A bebida rolou solta nas proximidades do Estádio Joaquim Américo anteontem à noite, antes do jogo entre os Atléticos. Em alguns bares próximos ao estádio, bebidas destiladas eram comercializadas livremente, sem intervenção da polícia, que nem mesmo se fazia presente em algumas ruas próximas da Baixada. A cerveja, que continua permitida, foi bastante consumida quando havia fiscalização.

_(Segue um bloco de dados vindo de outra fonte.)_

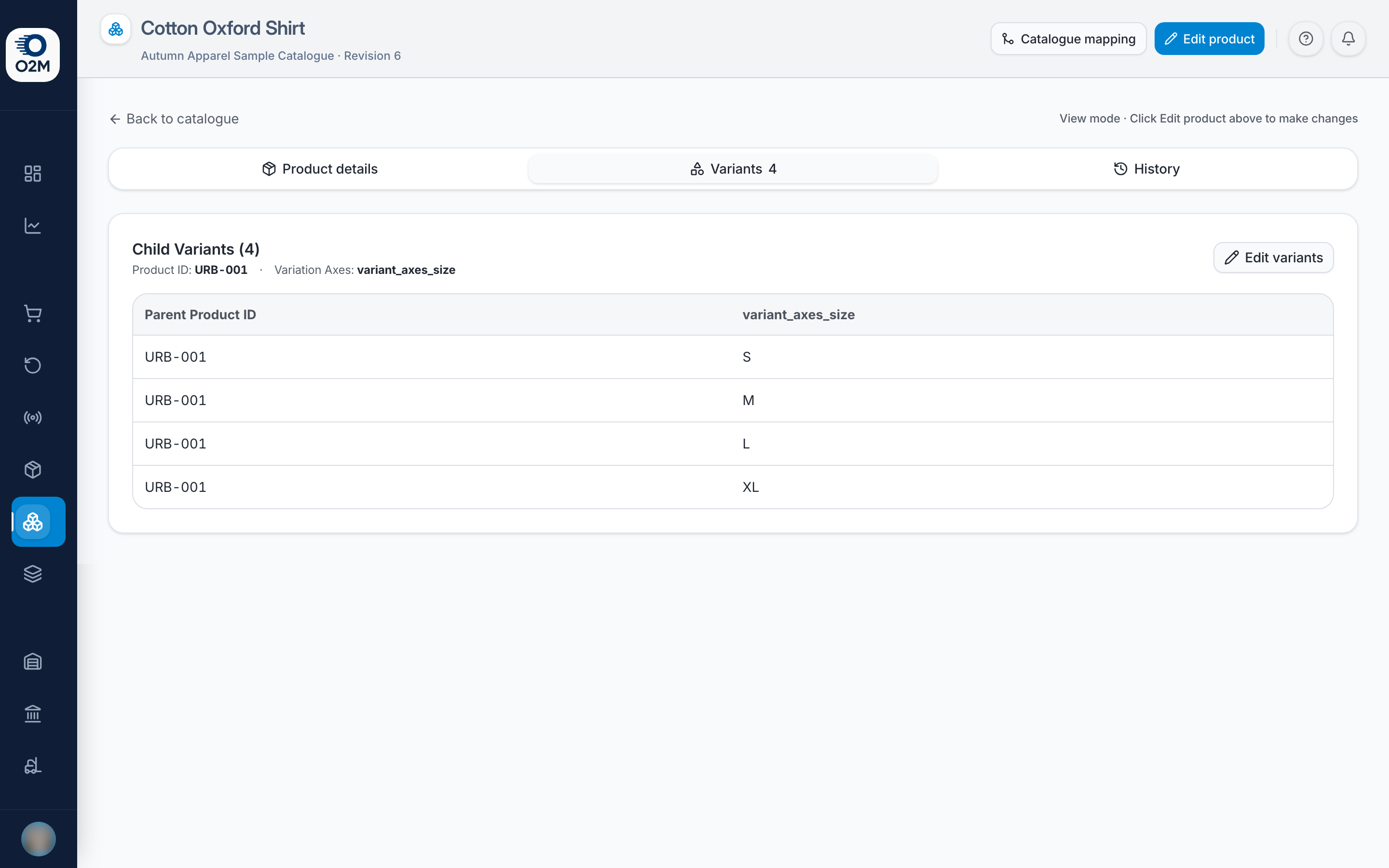
Task: Click the help question mark icon
Action: point(1306,39)
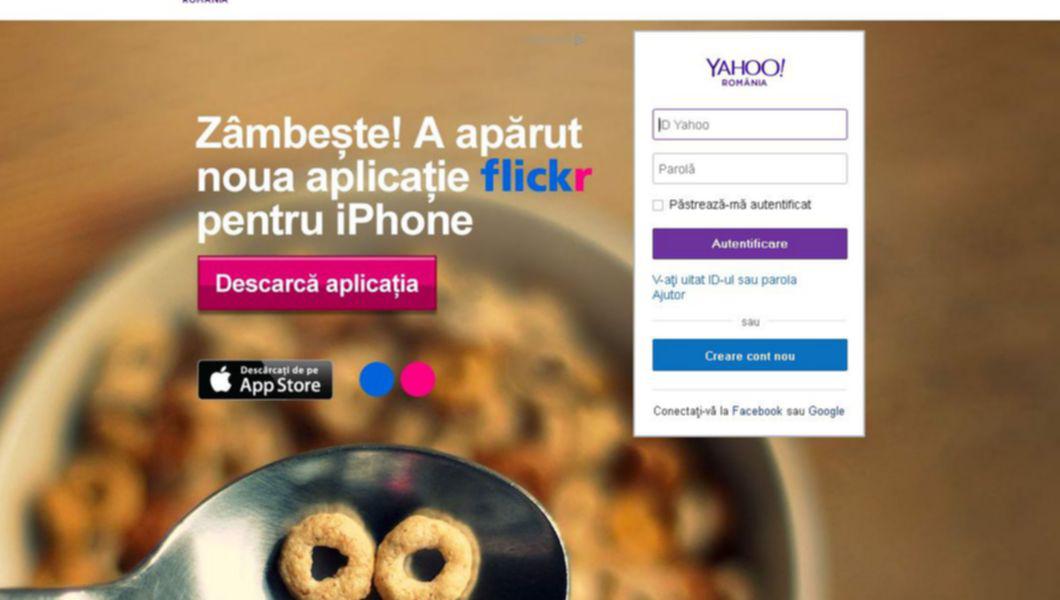Sign in using the Google link

[826, 411]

Ambulantes tentaram vender cerveja na Rua Engenheiros Rebouças, mas caíram na malha da fiscalização. Nenhum torcedor passou pelo bafômetro até o final da partida. Mas até as 21h15, os soldados que faziam a revista no portão da Rua Getúlio Vargas desconheciam o paradeiro do aparelho. Na entrada principal, na Rua Buenos Aires, os soldados apontavam uma sala onde estavam sendo retidas camisetas de torcidas como sendo o local do teste. Mas na sala finalmente um soldado deu uma informação correta: o bafômetro estava na sala de triagem.
Os torcedores da Fanáticos encontraram uma maneira de prostetar contra a medida. Entraram no estádio sem camisa e assim permaneceram até o apito final. O carioca Bernardo Daragona, tentou entrar com a camisa do Flamengo e não conseguiu. Lamentou que só pudesse retomar a camisa no final da partida. ‘‘Vim conhecer o estádio e paguei mico’’, disse.